The settlers to Governors Island in 1624 had been instructed to attract only “through attitude and by example” the natives and non-believers to God’s word “without, on the other hand, to persecute someone by reason of his religion and to leave everyone the freedom of his conscience” (via “levenshouding en voorbeeld” moesten zij “de Indianen ende andere blinde menschen tot de kennisz Godes ende synes woort sien te trecken, sonder nochtans ijemant ter oorsaecke van syne religie te vervolgen, maer een yder de vrijch[eyt] van sijn consciencie te laten”).
That instruction was derived from the founding document of the Dutch Republic, the 1579 Union of Utrecht, stating “that everyone shall remain free in religion and that no one may be persecuted or investigated because of religion” (“dat een yder particulier in sijn religie vrij sal moegen blijven ende dat men nyemant ter cause van de religie sal moegen achterhaelen ofte ondersoucken”).
As a legal-political condition, this statement of religious tolerance was unique in the world at the time. Its introduction to the Western Hemisphere, first on Governors Island in 1624, became the legal-cultural underpinning for the residency of Ashkenazim upon their arrival in August 1654 and the granting of full residency of destitude Separdim refugees at New Amsterdam (now New York City) in January 1655. Further south, in Dutch Brazil, the expansion of this tradition of tolerance had been responsible for the issuance of a licence in 1638 to construct a synagogue in Recife resulting in the historic consecration of the first synagogue in the Western Hemisphere in 1642.
On Manhattan Island, therefore, not only were 18 languages spoken in 1643 but Manhattan’s plurality was also depicted, for instance, on a mapped survey of 1639 which shows a large farm owned by America’s first Muslim planter, Antoni du Turck, a Moroccan from Fez.
Religion tolerance and freedom of conscience as individual rights in only one geographical sector of North America, for that reason, had been the basis of pluralism and liberty (= personal freedom) since 1624. One hundred sixty seven years after that Governors Island landing, the conception of toleration became again a legal-political promise in the thirteen United States of America. It was not part of its founding document of 1776—the Declaration of Independence from England—or of the Constitution of the American Republic signed in 1787, but was adopted as an individual right in the First Amendment of 1791. It became a right of all U.S. citizens in 1868 upon ratification of the 14th Amendment.
American history, therefore, should accept the premise that of the three primary European landings/permanent settlements on the North-American East coast—Jamestown in Virginia, 1607; New Plymouth in New England, 1620; and Nooten Eyland in New Netherland, 1624 (now Governors Island in New York State)—the Governors Island settlement was by far the most important one because of the delivery of the jurisprudence of Tolerance as an enduring contribution to the conception of American freedom.
Its significance lies in the historical fact that America's ultimate virtue of tolerance, thus rooted in the State’s very birth and therefore oldest NY State landmark, is New York’s first and unique contribution to American culture. This precept has contemporary relevance as it helps our understanding of what defines American freedom.

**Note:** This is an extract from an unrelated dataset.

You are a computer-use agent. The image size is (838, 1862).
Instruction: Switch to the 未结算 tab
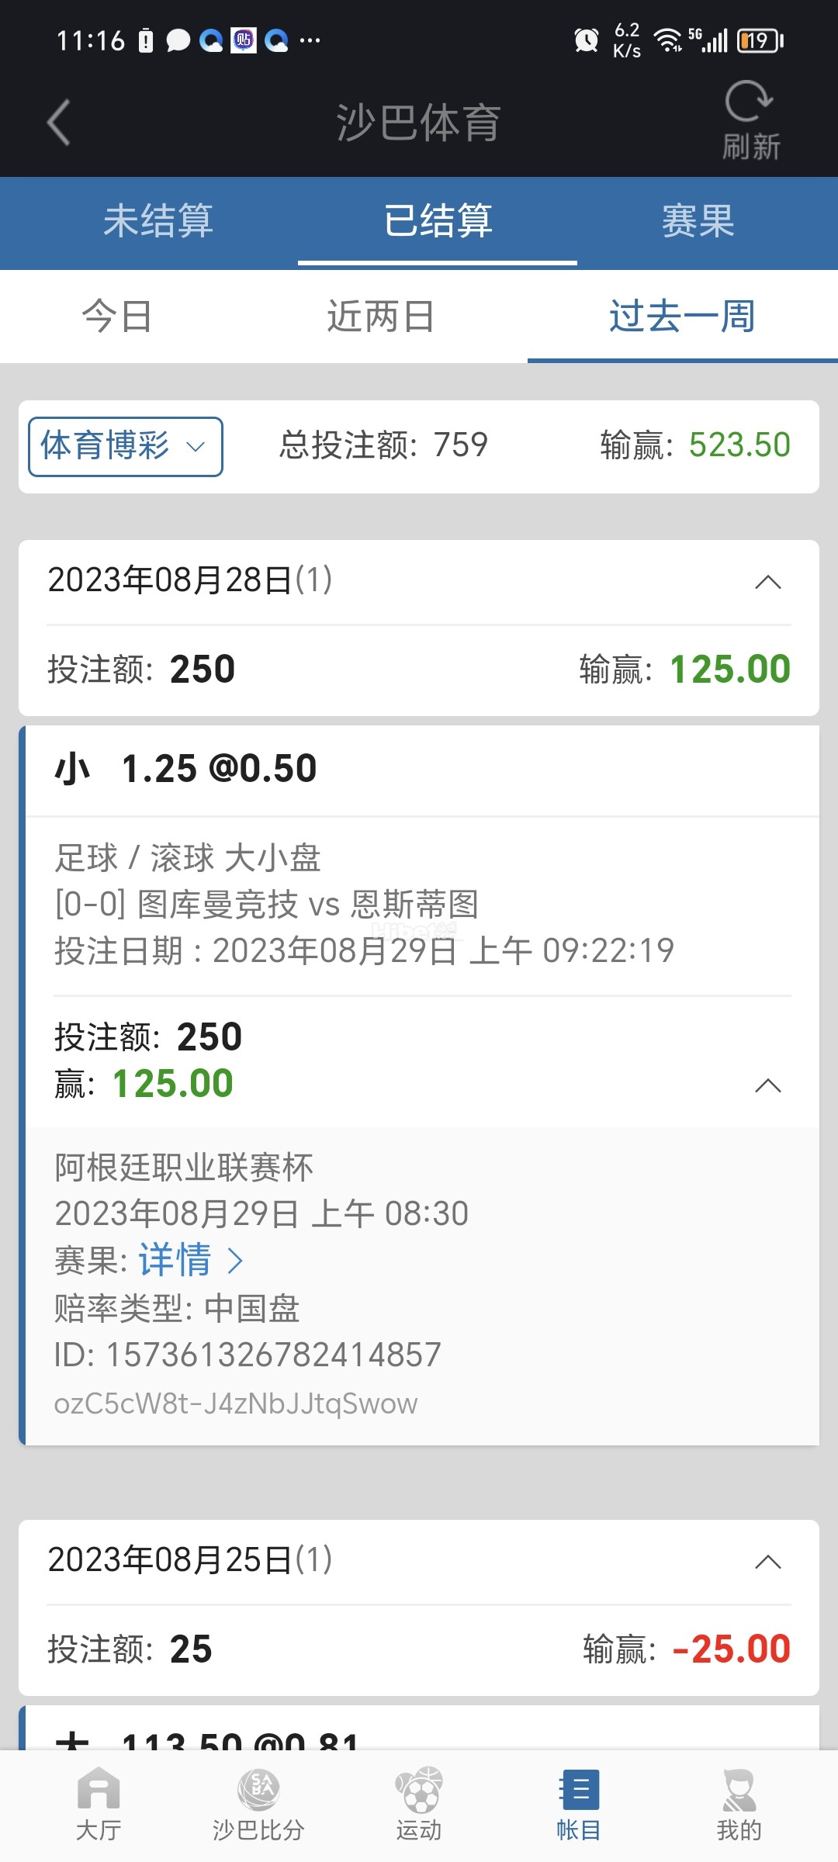(158, 221)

GovIsland’s legacy of tolerance—which is also the foundation of New York’s identity—could make the island qualify as a potential World Heritage Site because it has outstanding universal value. When the island’s inherent contribution to American culture gets politically and popularly accepted, its restitution as important American history could make it serve as the primary American Symbol of tolerance thus—the nation’s oldest—next to the symbol of Liberty Island.